Tal como se prevé en el artículo 28 LIRPF , el rendimiento neto de las actividades económicas "se determinará según las normas del Impuesto sobre Sociedades, sin perjuicio de las reglas especiales contenidas en este artículo, en el artículo 30 de esta Ley para la estimación directa, y en el artículo 31 de esta Ley para la estimación objetiva".

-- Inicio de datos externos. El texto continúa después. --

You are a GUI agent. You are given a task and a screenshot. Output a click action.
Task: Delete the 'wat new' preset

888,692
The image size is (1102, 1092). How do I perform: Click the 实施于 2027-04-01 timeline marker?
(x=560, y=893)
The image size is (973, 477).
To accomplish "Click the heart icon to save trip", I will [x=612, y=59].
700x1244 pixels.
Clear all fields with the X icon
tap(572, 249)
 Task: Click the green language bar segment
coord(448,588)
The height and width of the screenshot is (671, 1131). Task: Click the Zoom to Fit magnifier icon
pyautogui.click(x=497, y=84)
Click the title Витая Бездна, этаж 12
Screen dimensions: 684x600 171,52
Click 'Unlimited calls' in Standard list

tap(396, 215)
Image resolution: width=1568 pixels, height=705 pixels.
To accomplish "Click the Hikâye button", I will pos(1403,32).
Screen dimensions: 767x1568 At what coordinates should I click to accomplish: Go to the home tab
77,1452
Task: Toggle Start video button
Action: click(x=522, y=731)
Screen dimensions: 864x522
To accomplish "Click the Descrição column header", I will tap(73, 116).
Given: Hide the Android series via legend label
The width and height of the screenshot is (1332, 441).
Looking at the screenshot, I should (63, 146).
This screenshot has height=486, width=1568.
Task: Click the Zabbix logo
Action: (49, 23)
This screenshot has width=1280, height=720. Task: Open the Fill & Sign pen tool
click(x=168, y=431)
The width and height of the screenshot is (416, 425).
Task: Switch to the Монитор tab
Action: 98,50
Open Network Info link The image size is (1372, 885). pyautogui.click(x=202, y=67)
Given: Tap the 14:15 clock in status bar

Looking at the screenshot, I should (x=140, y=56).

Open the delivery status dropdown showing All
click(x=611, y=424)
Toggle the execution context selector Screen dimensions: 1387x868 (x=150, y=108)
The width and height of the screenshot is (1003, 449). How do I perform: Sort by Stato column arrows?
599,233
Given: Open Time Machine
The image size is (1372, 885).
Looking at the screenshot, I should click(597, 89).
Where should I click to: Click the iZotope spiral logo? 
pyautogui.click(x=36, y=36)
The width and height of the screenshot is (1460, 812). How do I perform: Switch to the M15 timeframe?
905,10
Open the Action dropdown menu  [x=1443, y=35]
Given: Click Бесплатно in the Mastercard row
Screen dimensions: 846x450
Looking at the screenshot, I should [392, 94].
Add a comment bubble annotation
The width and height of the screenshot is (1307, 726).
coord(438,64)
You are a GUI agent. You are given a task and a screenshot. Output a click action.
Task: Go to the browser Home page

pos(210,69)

En virtud de esta remisión, resulta aplicable, por razones temporales, lo dispuesto en el artículo 10.3 del Texto Refundido de la Ley del Impuesto sobre Sociedades , aprobado por Real Decreto Legislativo 4/2004, de 5 de marzo, según el cual:
En el método de estimación directa, la base imponible se calculara, corrigiendo, mediante la aplicación de los preceptos establecidos en esta ley, el resultado contable determinado de acuerdo con las normas previstas en el Código de Comercio, en las demás leyes relativas a dicha determinación y en las disposiciones que se dicten en desarrollo de las citadas normas.
También resultan de aplicación, los artículos 14.1.e) y 19 de dicha ley, estableciendo este último que:
"1. Los ingresos y los gastos se imputarán en el período impositivo en que se devenguen, atendiendo a la corriente real de bienes y servicios que los mismos representan, con independencia del momento en que se produzca la corriente monetaria o financiera, respetando la debida correlación entre unos y otros.
[...]
3. No serán fiscalmente deducibles los gastos que no se hayan imputado contablemente en la cuenta de pérdidas y ganancias o en una cuenta de reservas si así lo establece una norma legal o reglamentaria, a excepción de lo previsto respecto de los elementos patrimoniales que puedan amortizarse libremente".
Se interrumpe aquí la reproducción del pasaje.